Millions are affected by the influenza virus each year. Although vaccines are available, they must be updated on a yearly basis to match the circulating viruses; these updates are based on what epidemiologists predict will be circulating. A vaccine that provides broad immunity against the virus would reduce the frequency of needed updates and could potentially limit both epidemic and pandemic influenza virus outbreaks.

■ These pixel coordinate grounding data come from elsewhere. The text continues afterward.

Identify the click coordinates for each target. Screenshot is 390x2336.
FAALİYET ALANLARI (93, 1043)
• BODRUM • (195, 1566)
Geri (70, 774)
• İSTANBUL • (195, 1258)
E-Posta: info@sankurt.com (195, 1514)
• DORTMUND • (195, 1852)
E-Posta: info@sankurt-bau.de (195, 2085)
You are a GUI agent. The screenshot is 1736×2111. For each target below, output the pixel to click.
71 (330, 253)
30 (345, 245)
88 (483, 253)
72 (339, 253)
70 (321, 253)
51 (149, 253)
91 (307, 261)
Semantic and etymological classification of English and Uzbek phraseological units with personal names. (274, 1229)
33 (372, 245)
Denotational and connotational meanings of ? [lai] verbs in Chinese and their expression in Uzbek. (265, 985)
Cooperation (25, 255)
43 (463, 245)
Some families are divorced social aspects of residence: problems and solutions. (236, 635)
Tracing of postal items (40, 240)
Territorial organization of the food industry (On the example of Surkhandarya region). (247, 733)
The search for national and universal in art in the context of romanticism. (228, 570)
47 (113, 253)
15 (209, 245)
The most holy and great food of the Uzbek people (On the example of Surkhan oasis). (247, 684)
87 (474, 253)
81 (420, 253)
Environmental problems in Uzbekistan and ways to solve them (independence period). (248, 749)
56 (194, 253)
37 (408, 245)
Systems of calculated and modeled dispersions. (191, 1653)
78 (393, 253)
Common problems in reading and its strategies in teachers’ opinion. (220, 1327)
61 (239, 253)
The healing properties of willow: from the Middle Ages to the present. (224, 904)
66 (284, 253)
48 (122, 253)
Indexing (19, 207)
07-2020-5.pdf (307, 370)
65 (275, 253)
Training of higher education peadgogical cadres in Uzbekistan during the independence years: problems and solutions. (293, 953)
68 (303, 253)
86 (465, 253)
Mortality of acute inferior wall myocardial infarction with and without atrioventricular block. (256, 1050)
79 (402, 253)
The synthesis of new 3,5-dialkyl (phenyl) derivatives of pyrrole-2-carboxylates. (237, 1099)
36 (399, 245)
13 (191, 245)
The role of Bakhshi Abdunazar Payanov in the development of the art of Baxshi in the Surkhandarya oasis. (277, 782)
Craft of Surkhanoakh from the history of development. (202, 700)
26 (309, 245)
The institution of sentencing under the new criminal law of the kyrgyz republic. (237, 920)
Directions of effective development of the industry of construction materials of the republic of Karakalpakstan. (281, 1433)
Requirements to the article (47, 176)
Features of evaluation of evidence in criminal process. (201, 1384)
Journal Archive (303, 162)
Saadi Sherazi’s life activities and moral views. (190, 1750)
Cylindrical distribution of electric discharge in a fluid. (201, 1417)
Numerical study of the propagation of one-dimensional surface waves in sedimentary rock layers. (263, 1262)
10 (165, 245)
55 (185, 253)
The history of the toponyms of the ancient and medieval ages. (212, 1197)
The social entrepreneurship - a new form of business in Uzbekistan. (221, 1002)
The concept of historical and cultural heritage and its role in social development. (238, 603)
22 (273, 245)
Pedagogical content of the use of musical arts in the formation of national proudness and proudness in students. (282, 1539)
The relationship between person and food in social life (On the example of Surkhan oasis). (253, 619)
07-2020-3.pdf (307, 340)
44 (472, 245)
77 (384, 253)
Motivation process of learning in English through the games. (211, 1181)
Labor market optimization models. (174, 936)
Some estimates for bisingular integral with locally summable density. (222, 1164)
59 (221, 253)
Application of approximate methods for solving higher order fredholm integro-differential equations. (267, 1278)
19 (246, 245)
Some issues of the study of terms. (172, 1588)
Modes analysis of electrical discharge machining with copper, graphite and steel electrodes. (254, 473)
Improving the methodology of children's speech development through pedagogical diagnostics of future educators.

Drs. Huber and Fang have used DNA shuffling to combine immunogenic epitopes from H1N1 influenza A HA genes. The parental viruses used represent major phylogenetic clusters including HA from both human and swine viruses. The novel HA antigens developed were designed to induce broad immunity against both swine and human origin influenza A viruses within the H1N1 subtype.
The data gathered suggest that chimeric HA antigens generated by DNA shuffling have the ability to induce broad, protective antibody responses to H1N1 influenza A virus challenge. Vaccines generated using this approach incorporate a variety of epitopes that are not expressed by a single natural HA, and inoculation with these diverse epitopes can increase the breadth of antibody response. As both human and swine origin HA genes were used to construct these vaccines, the resulting product has the capacity to limit influenza virus transmission in both pigs and humans. Additionally, the vaccines could be delivered early in a pandemic, or in the pre-pandemic phase, to limit interspecies transmission events that are often associated with pandemic events.